BAGIAN 6
Umum
Gambar 47. Diagram memperlihatkan dinamika Pengaliran Lupsi di permukaan.
·
Misi utama
dari penanganan luapan lumpur yang telah disemburkan dari bawah permukaan (subsurface)
ke permukaan (surface) di pusat semburan adalah dengan mengendalikan Lupsi
agar tidak meluas ke luar Peta Area Terdampak yang ditetapkan tanggal 22 Maret
2007 (selanjutnya disingkat dengan PAT).
·
Upaya dan
langkah yang dilakukan adalah dengan mengalirkan Lusi dari pusat semburan di
utara Pond utama, melalui sistem Kanal menuju Intake-37 (barat daya) atau Basin-41
(tenggara) dimana sebelum mengalami fase pembentukan kaldera tanggal 2 Juni
2008 pengaliran melalui Kanal Barat.

-*-

▶ Tugas Latihan
A - Berdasarkan teks penanganan luapan lumpur, jelaskan dalam satu sampai tiga kalimat alasan luapan lumpur di pusat semburan harus dikendalikan.
B - Keluarkan salinan persis teks penanganan luapan lumpur mulai dari "ke permukaan (surface)" hingga dan termasuk "disingkat dengan PAT).".
Materi ini berasal dari sumber yang berbeda.

-*-

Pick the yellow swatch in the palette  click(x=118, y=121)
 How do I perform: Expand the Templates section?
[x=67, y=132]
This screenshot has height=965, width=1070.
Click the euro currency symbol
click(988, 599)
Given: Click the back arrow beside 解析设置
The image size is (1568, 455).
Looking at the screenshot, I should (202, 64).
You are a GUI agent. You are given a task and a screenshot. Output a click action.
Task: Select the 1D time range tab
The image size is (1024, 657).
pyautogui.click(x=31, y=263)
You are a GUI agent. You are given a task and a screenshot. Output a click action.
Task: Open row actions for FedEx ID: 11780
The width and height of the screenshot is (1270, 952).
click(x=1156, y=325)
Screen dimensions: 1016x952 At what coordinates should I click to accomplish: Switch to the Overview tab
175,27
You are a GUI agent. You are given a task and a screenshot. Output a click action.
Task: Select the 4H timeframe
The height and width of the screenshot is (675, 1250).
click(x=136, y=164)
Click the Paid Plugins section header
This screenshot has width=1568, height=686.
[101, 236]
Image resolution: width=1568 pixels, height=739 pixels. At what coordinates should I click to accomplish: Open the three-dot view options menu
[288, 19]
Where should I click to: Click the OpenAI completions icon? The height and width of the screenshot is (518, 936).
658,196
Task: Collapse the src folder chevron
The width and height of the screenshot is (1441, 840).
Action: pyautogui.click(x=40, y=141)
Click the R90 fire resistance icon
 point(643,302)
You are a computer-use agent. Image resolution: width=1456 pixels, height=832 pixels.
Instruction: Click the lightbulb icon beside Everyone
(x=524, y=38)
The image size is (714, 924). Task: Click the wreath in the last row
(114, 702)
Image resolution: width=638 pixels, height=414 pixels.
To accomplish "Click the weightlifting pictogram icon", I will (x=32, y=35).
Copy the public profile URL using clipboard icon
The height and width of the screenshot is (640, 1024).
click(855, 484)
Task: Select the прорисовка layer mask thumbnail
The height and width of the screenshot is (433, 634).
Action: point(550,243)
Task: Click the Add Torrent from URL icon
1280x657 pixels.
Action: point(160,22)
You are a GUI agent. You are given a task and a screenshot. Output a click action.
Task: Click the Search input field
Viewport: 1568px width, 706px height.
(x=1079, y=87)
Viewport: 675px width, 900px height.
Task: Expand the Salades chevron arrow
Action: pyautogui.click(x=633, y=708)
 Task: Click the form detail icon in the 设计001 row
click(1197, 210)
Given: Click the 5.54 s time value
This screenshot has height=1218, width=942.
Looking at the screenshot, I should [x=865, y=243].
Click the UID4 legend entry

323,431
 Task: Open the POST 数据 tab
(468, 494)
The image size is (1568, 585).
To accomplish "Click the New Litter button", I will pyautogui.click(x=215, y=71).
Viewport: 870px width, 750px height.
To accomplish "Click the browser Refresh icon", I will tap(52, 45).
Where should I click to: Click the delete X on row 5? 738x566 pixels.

-*-

▶ Jawaban Lengkap
A - Luapan lumpur dikendalikan agar tidak meluas ke luar Peta Area Terdampak (PAT) yang ditetapkan tanggal 22 Maret 2007. Untuk itu, lumpur dialirkan dari pusat semburan di utara Pond utama melalui sistem kanal menuju Intake-37 di barat daya atau Basin-41 di tenggara.

B -
ke permukaan (surface) di pusat semburan adalah dengan mengendalikan Lupsi
agar tidak meluas ke luar Peta Area Terdampak yang ditetapkan tanggal 22 Maret
2007 (selanjutnya disingkat dengan PAT).